Et ainsi, la responsabilité des entreprises -jadis interpellées dans l’unique cadre de la sécurité des conditions de travail- est considérée aujourd’hui par nos concitoyens comme une sorte de bien commun des sociétés humaines, un bien commun économique.
Cela se reflète pour le groupe Orange. L’apport de notre secteur, nos investissements, plus prosaïquement notre contribution au budget des pays où nous opérons est essentielle pour le développement des activités. Nous l’avons oublié en France mais les études portant sur les pays d’Afrique le démontrent : les télécoms sont un vecteur de croissance et d’emploi. La modélisation économétrique (notamment menée à Columbia University par Raul Katz) sur l’impact des investissements télécoms montre que le déploiement des réseaux mobiles a un effet d’entrainement majeur sur la croissance du PIB des pays, en étant à l’origine de 10 à 30% de cette croissance.
Le poids du secteur est important, sa responsabilité d’autant plus. Les entreprises qui en portent la dynamique en sont conscientes.

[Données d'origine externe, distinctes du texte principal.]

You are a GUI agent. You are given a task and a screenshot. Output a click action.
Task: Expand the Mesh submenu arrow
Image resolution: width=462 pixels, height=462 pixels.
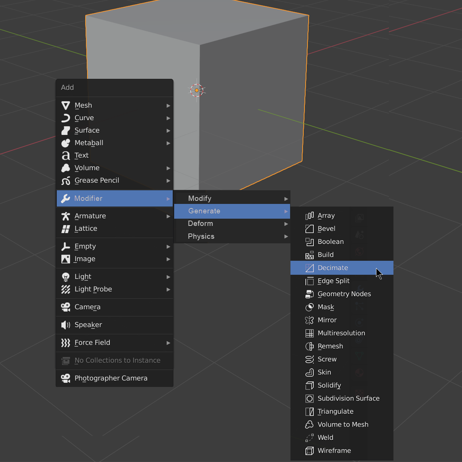(168, 105)
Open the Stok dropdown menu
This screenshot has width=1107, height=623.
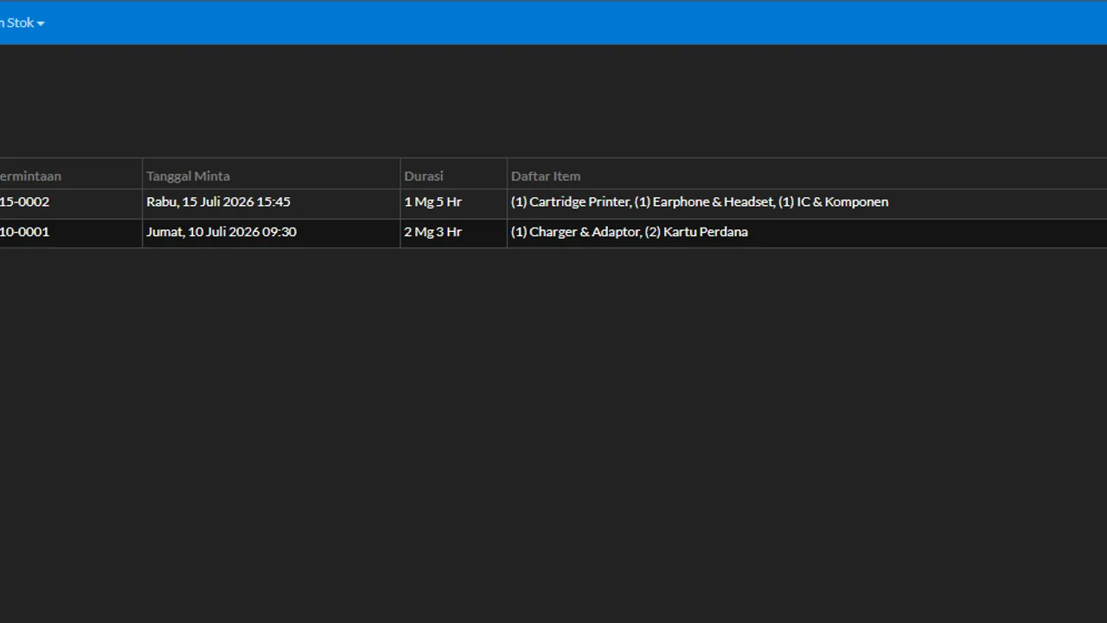22,22
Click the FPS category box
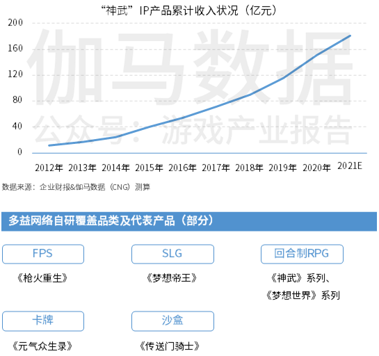The height and width of the screenshot is (356, 379). click(x=43, y=254)

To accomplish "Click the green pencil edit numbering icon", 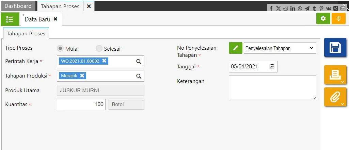I will point(236,48).
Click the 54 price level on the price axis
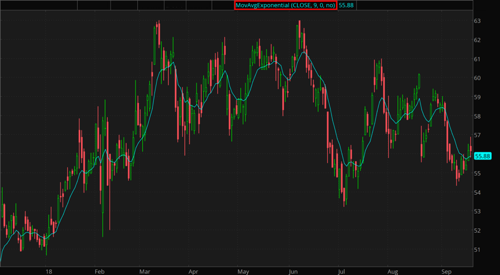The width and height of the screenshot is (500, 275). pos(477,193)
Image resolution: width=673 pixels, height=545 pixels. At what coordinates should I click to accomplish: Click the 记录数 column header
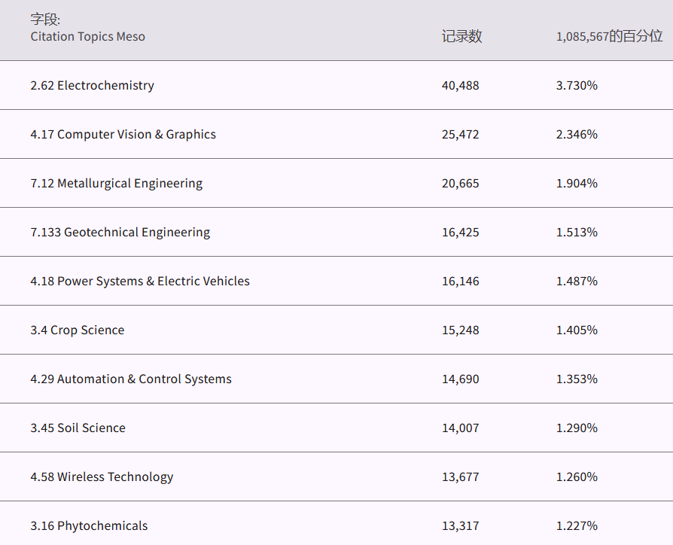[461, 36]
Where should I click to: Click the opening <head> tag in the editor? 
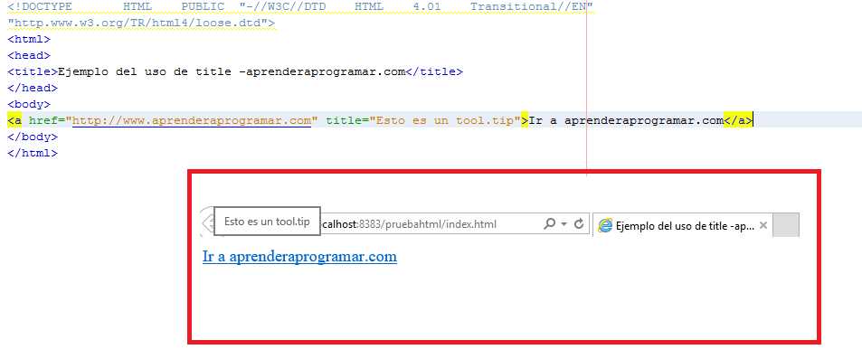pos(29,55)
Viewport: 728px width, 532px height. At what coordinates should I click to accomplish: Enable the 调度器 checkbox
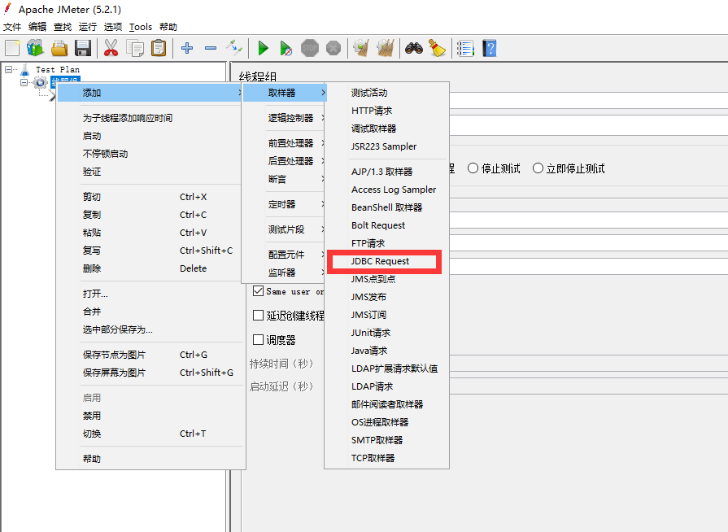(x=259, y=339)
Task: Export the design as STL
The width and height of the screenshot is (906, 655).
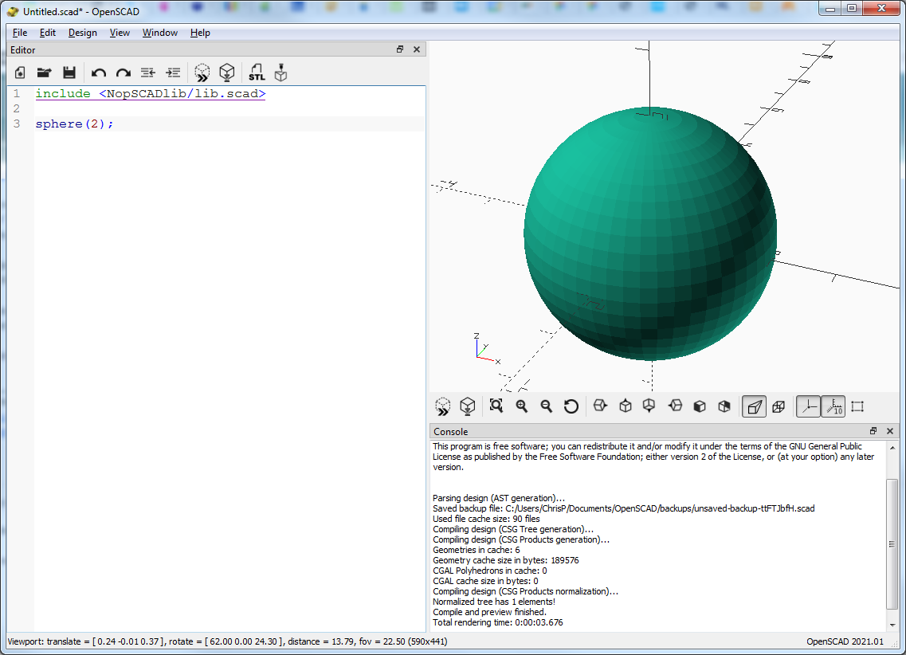Action: (x=257, y=73)
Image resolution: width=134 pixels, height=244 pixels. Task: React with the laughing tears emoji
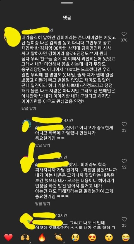tap(126, 238)
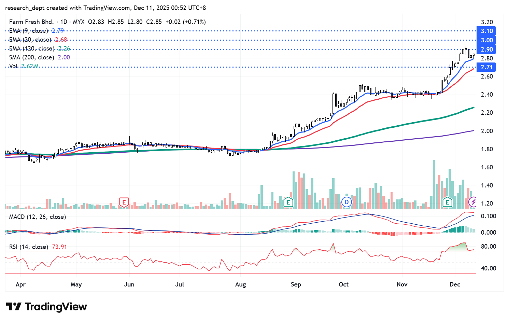Image resolution: width=509 pixels, height=322 pixels.
Task: Select the 3.10 price level label
Action: (486, 31)
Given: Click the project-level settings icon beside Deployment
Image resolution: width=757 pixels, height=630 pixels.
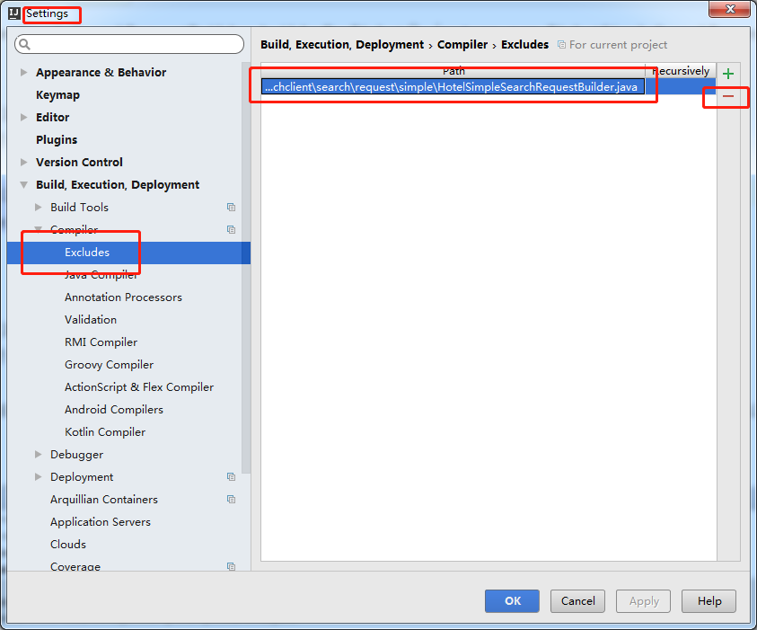Looking at the screenshot, I should click(x=231, y=476).
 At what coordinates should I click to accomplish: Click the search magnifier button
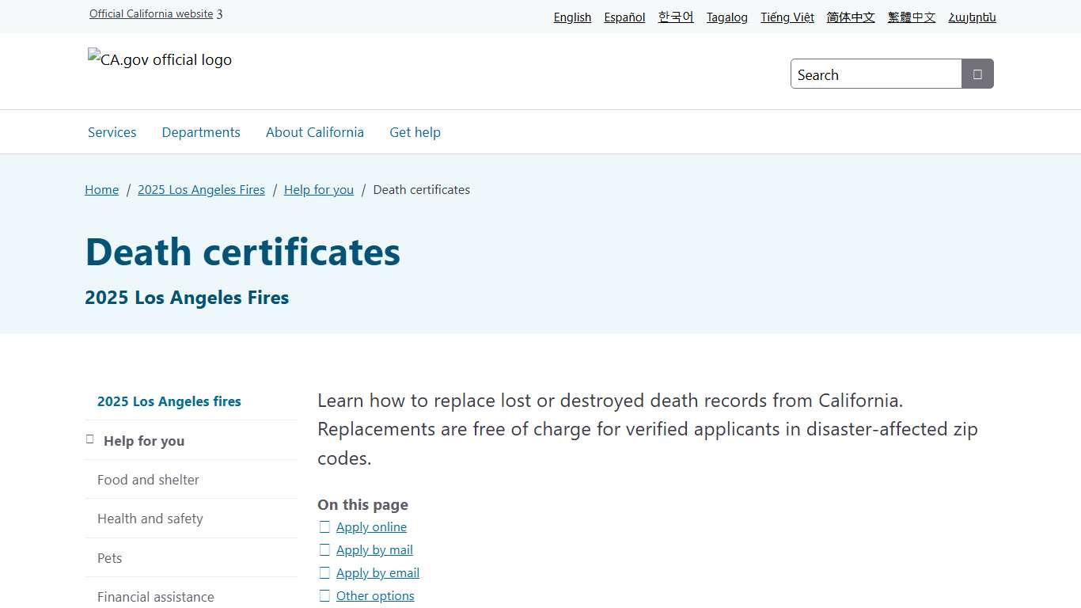977,73
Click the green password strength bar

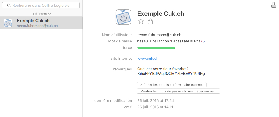tap(156, 48)

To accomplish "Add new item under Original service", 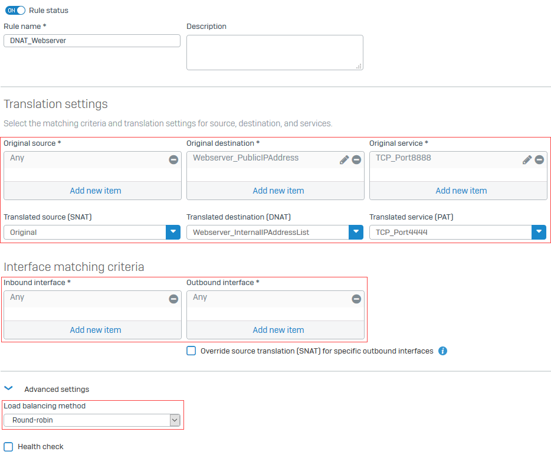I will pos(461,191).
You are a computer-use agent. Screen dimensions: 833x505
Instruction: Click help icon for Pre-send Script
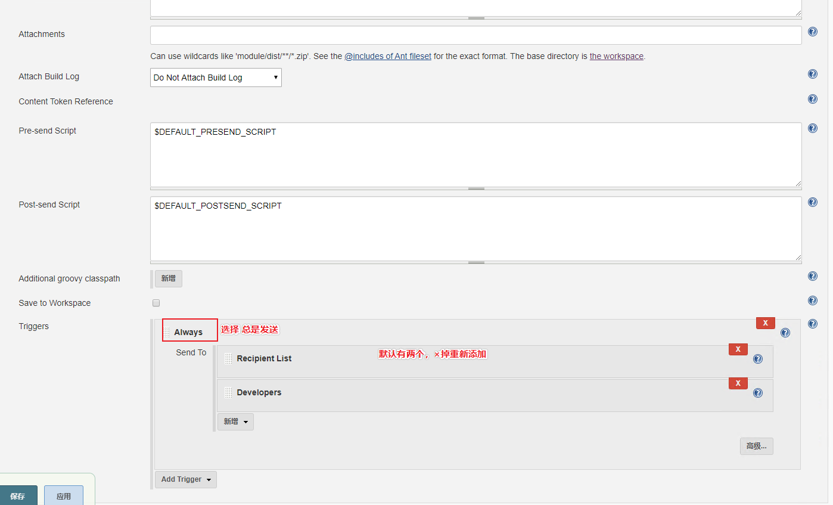[x=812, y=129]
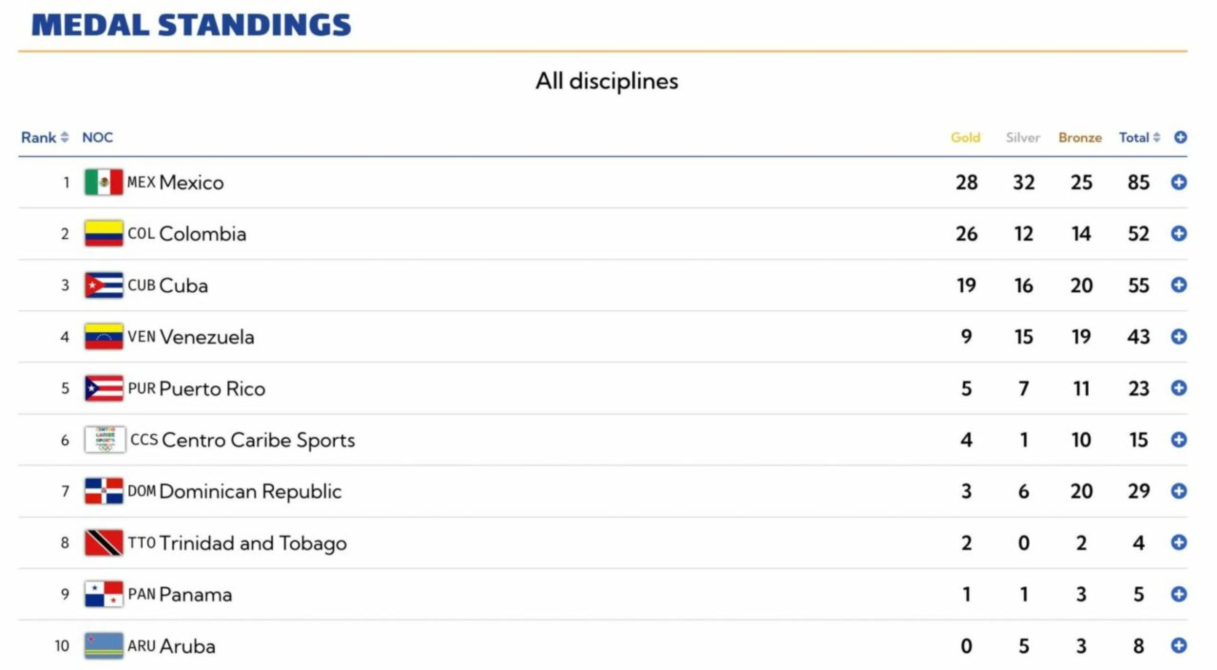Image resolution: width=1217 pixels, height=670 pixels.
Task: Sort the table by Rank column
Action: [x=45, y=138]
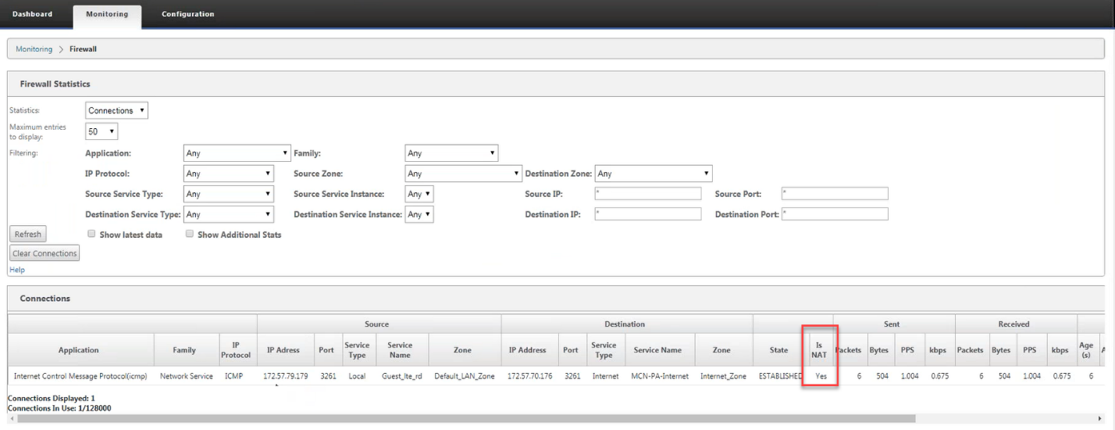The width and height of the screenshot is (1115, 430).
Task: Open the Source Service Instance dropdown
Action: click(419, 194)
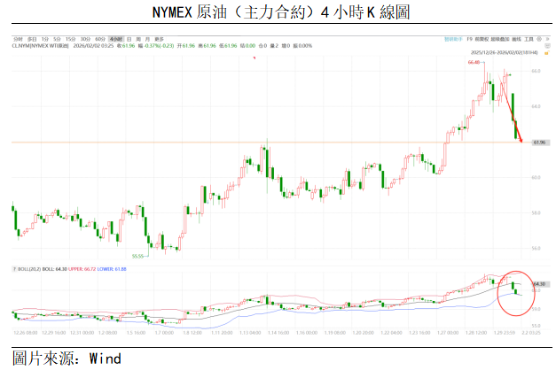Switch to the 分时 intraday view
Screen dimensions: 556x370
coord(17,39)
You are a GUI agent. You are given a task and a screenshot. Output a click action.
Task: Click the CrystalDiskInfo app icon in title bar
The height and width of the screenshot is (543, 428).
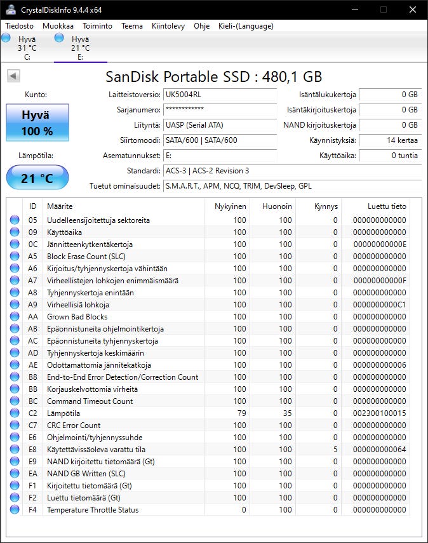11,10

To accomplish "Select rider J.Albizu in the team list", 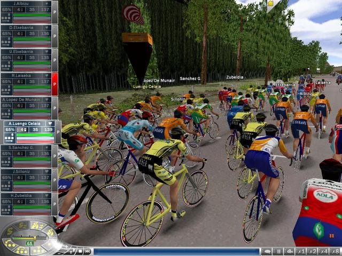I will [x=26, y=4].
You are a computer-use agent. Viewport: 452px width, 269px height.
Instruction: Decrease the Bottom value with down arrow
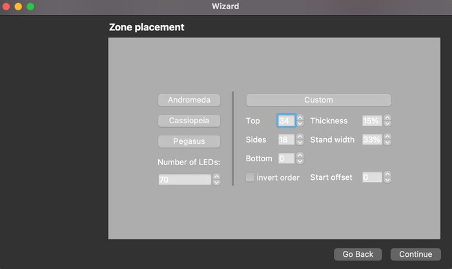pos(300,161)
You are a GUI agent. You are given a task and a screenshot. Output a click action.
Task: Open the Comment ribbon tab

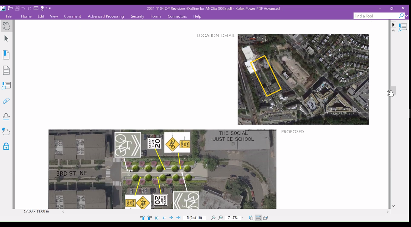72,16
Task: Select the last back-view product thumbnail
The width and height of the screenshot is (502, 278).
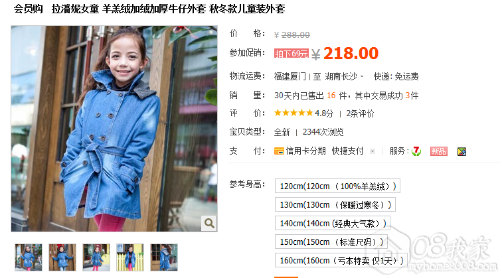Action: [x=164, y=257]
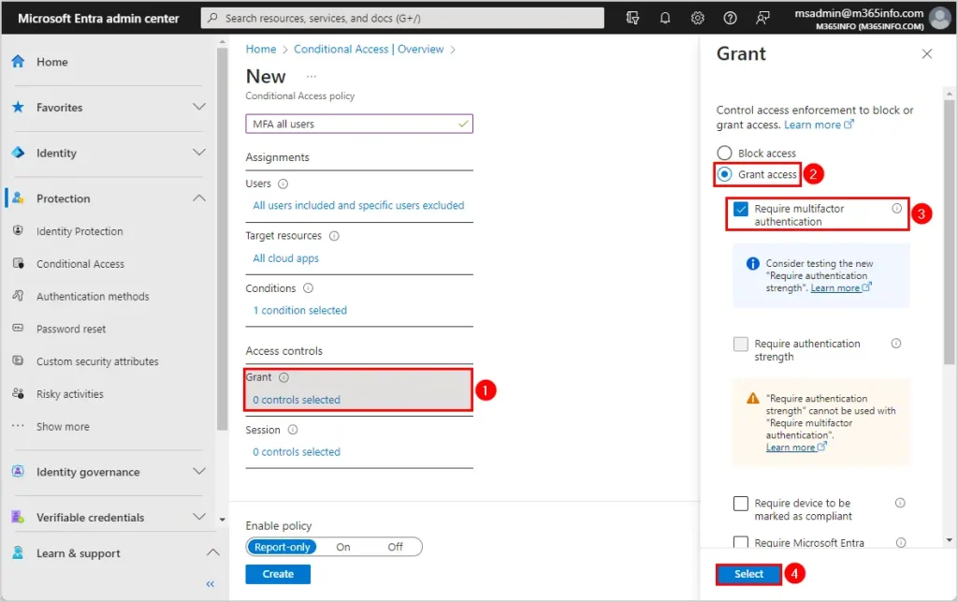Open settings gear in top bar
958x602 pixels.
tap(698, 18)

Face au désordre mondial, les entreprises sont désormais interpellées pour créer les conditions d’une performance sociétale durable. Les Directions générales en sont venues à se préoccuper des obligations historiques des pouvoirs publics qui, subissant la lourdeur de la dette publique les ont laissé en stand-by : égalité salariale entre les femmes et les hommes, diversité, inclusion des personnes handicapées, les entreprises internalisent des pratiques qui en font des acteurs engagés pour l’intérêt général. Et … ne s’en contentent pas. Pour répondre au besoin crucial de créer de nouvelles activités pour parer aux enjeux sociétaux : chômage massif, vieillissement des populations en Europe, … elles vont plus loin et proposent des initiatives d’acculturation mutuelle entre grandes entreprises et start-ups. Ou encore des plateformes numériques de co-construction, de l’intrapreneurship pour ne laisser de côté aucune possibilité d’évolution en interne.
Ces nouvelles manières de travailler s’appuient sur des valeurs tournées vers la quête de sens pour les actifs, sur la capacité des entreprises à adapter leur organisation. « Entreprise libérée », open innovation, innovation managériale, « holacratie », s’imposent à la réflexion et aux pratiques. L’entreprise devient ainsi un lieu ouvert et le collaborateur un acteur plus autonome. Ce qui ne va pas de soi !
Ainsi, les entreprises ont un rôle majeur à jouer : concevoir l’avenir pour que les jeunes hyper-éduqués ne les boudent pas, pour que les jeunes des quartiers qui rêvent désespérément d’y être embauchés y trouvent leur place.
Une entreprise qui n’aurait pas compris que l’économie et le social sont indissociables - la condition incontournable d’une performance durable -, qui ferait l’impasse sur toutes les évolutions en cours est en danger ! Une « nouvelle frontière » se matérialise : penser, imaginer, créer une nouvelle société avec le numérique comme bien commun.
Voici venu le temps de l’entreprise « providence » comme l’affirme Sociovision.